WDR26 Antibody / WD repeat domain-containing protein 26 (FY12826)

Immunofluorescent staining of WDR26 using anti-WDR26 antibody (green) and anti-Beta Tubulin antibody (red). WDR26 was detected in an immunocytochemical section of cells. Enzyme antigen retrieval was performed using IHC enzyme antigen retrieval reagent for 15 mins. The cells were blocked with 10% goat serum. And then incubated with 5 ug/ml rabbit anti-WDR26 antibody and mouse anti-Beta Tubulin antibody overnight at 4oC. DyLight 488 Conjugated Goat Anti-Rabbit IgG and Cy3 Conjugated Goat Anti-Mouse IgG were used as secondary antibody at 1:500 dilution and incubated for 30 minutes at 37oC. Visualize using a fluorescence microscope and filter sets appropriate for the label used.
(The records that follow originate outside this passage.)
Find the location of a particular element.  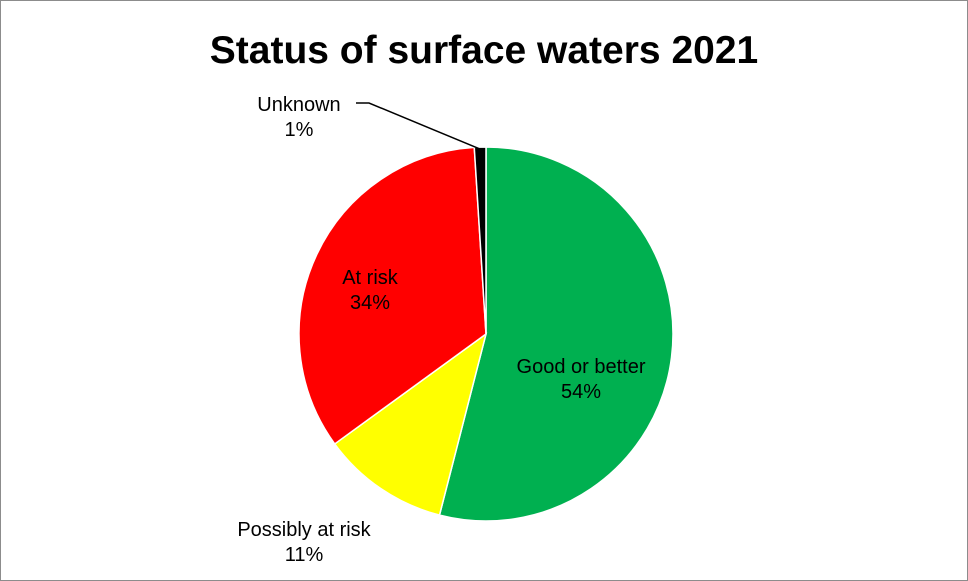

slice-label-category: Possibly at risk is located at coordinates (304, 530).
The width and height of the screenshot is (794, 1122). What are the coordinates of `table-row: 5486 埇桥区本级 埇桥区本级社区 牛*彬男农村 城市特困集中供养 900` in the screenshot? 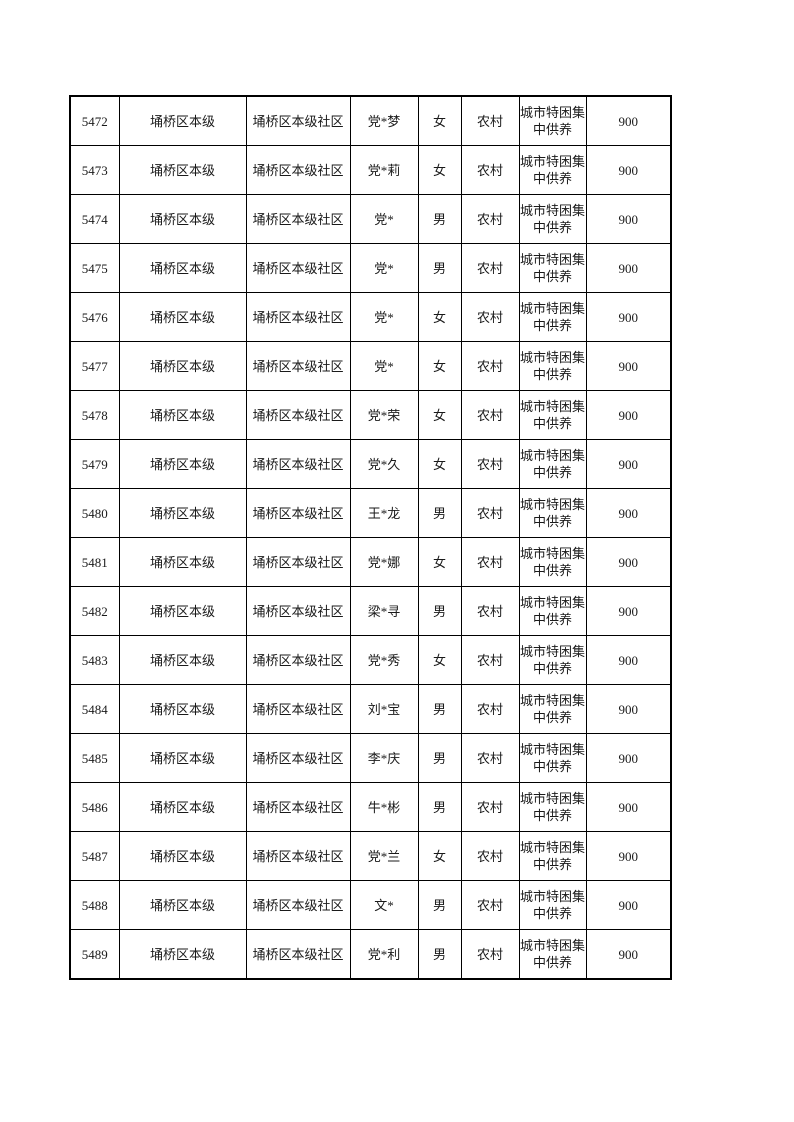 It's located at (370, 807).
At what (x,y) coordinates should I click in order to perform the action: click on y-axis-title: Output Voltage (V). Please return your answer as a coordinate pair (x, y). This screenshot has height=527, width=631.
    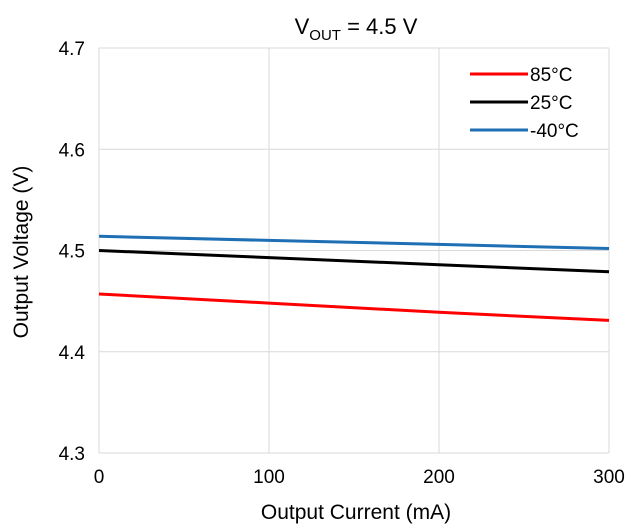
    Looking at the image, I should click on (22, 252).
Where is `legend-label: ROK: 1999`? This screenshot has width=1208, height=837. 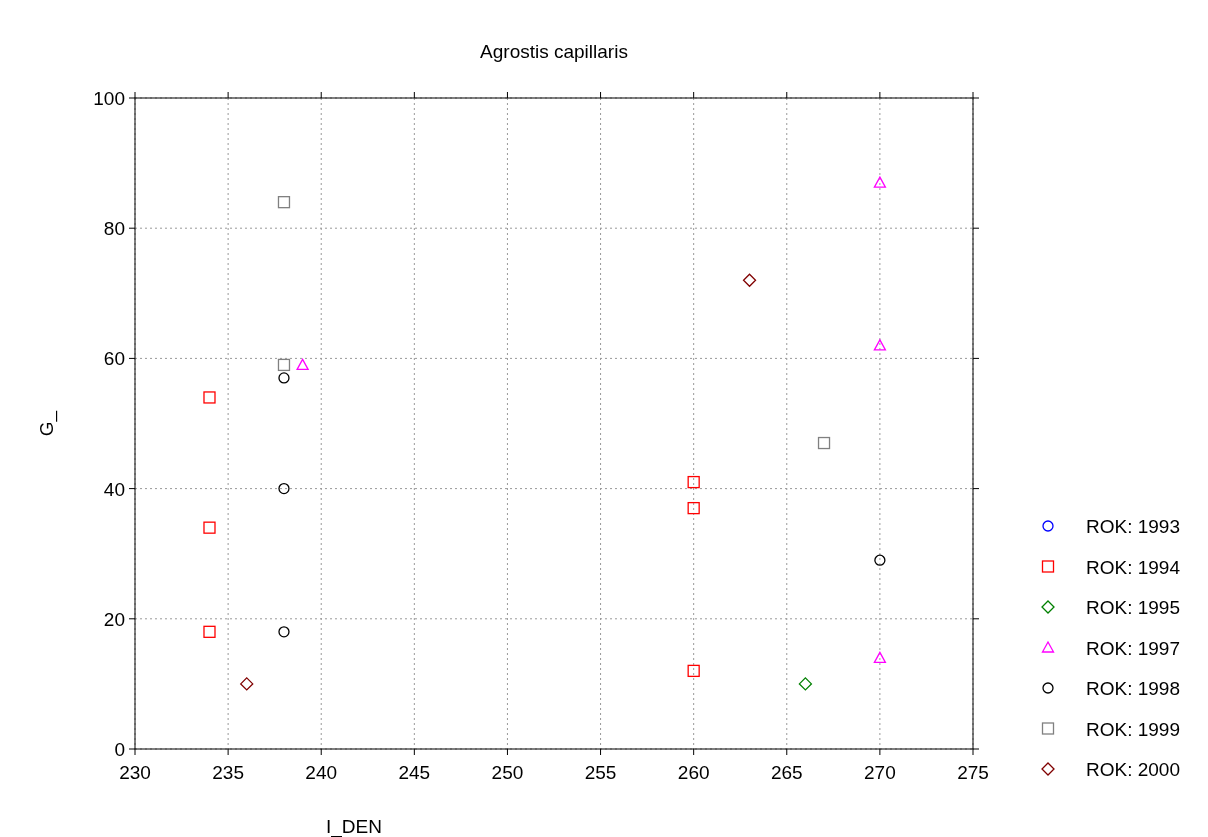
legend-label: ROK: 1999 is located at coordinates (1133, 729).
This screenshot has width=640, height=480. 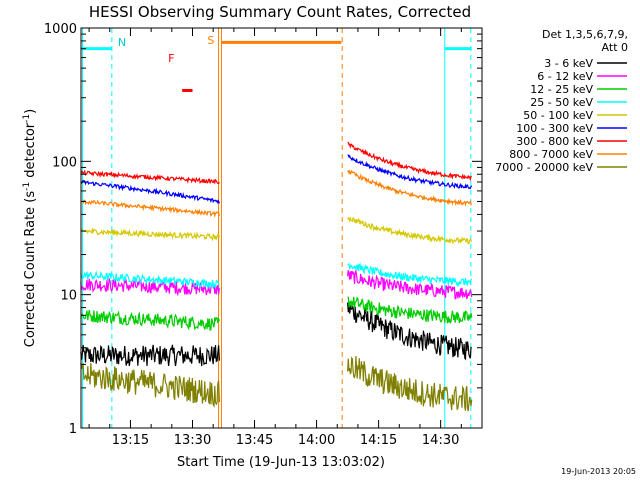 What do you see at coordinates (254, 440) in the screenshot?
I see `x-tick-label: 13:45` at bounding box center [254, 440].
Western blot analysis of WDR26 using anti-WDR26 antibody. Electrophoresis was performed on a 10% SDS-PAGE gel at 80V (Stacking gel) / 120V (Resolving gel) for 2 hours. Lane 1: human U251 whole cell lysates, Lane 2: human K562 whole cell lysates, Lane 3: human 293T whole cell lysates, Lane 4: rat heart tissue lysates, Lane 5: rat brain tissue lysates, Lane 6: mouse heart tissue lysates, Lane 7: mouse brain tissue lysates. After electrophoresis, proteins were transferred to a nitrocellulose membrane at 150 mA for 50-90 minutes. Blocked the membrane with 5% non-fat milk/TBS for 1.5 hour at RT. The membrane was incubated with rabbit anti-WDR26 antibody at 0.5 ug/ml overnight at 4oC, then washed with TBS-0.1%Tween 3 times with 5 minutes each and probed with a goat anti-rabbit IgG-HRP secondary antibody at a dilution of 1:5000 for 1.5 hour at RT. The signal was developed using an ECL Plus Western Blotting Substrate. A specific band was detected for WDR26 at approximately 72 kDa. The expected molecular weight of WDR26 is ~72 kDa.

Flow Cytometry analysis of K562 cells using anti-WDR26 antibody. Overlay histogram showing K562 cells stained with (Blue line). To facilitate intracellular staining, cells were fixed with 4% paraformaldehyde and permeabilized with permeabilization buffer. The cells were blocked with 10% normal goat serum. And then incubated with rabbit anti-WDR26 antibody (1 ug/million cells) for 30 min at 20oC. DyLight 488 conjugated goat anti-rabbit IgG (5-10 ug/million cells) was used as secondary antibody for 30 minutes at 20oC. Isotype control antibody (Green line) was rabbit IgG (1 ug/million cells) used under the same conditions. Unlabelled sample without incubation with primary antibody and secondary antibody (Red line) was used as a blank control.